Segment Start: Records to process

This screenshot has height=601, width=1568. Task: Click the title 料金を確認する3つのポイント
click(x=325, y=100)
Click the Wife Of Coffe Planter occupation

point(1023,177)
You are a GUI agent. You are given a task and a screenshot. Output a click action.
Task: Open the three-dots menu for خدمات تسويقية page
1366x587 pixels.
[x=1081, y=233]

Segment End: Records to process
Segment Start: Records to process

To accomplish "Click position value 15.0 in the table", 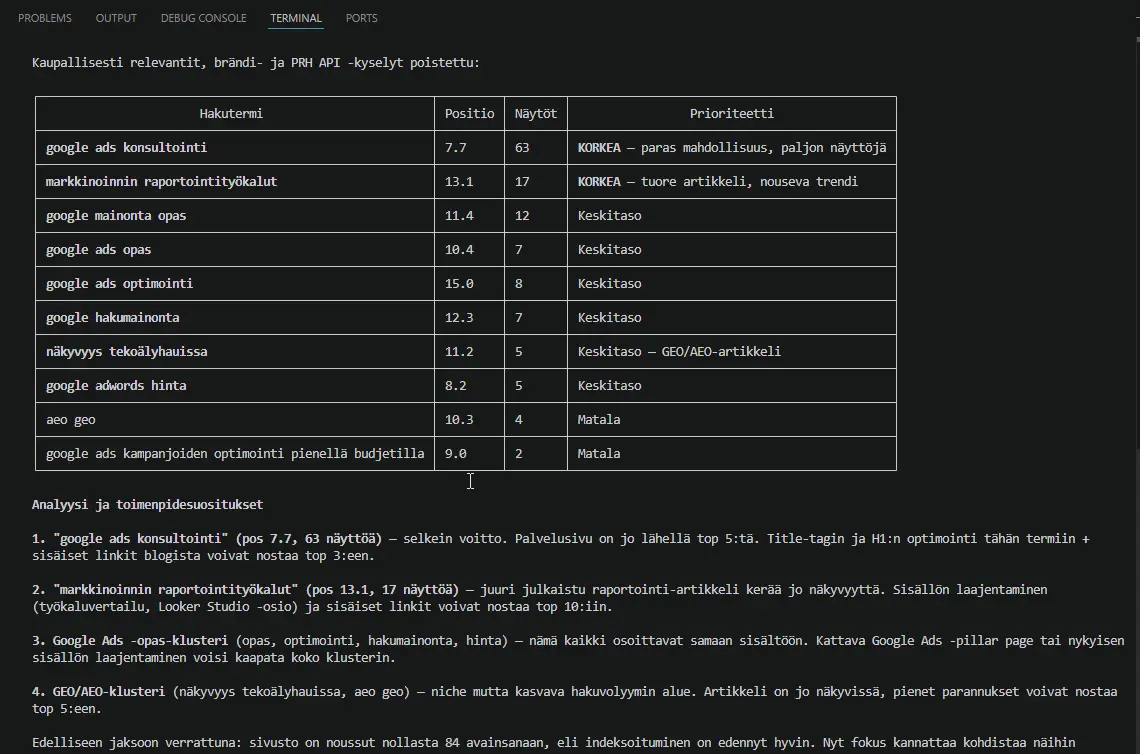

Segment End: Records to process

## Exercise details
The output should be exactly the lines above from the line containing "This screenshot has" to the line containing "You are a GUI", inclusive, with no other lines.

## Solution to this problem
This screenshot has height=601, width=1568. Task: Click the title 料金を確認する3つのポイント
click(x=325, y=100)
Click the Wife Of Coffe Planter occupation

point(1023,177)
You are a GUI agent. You are given a task and a screenshot. Output a click action.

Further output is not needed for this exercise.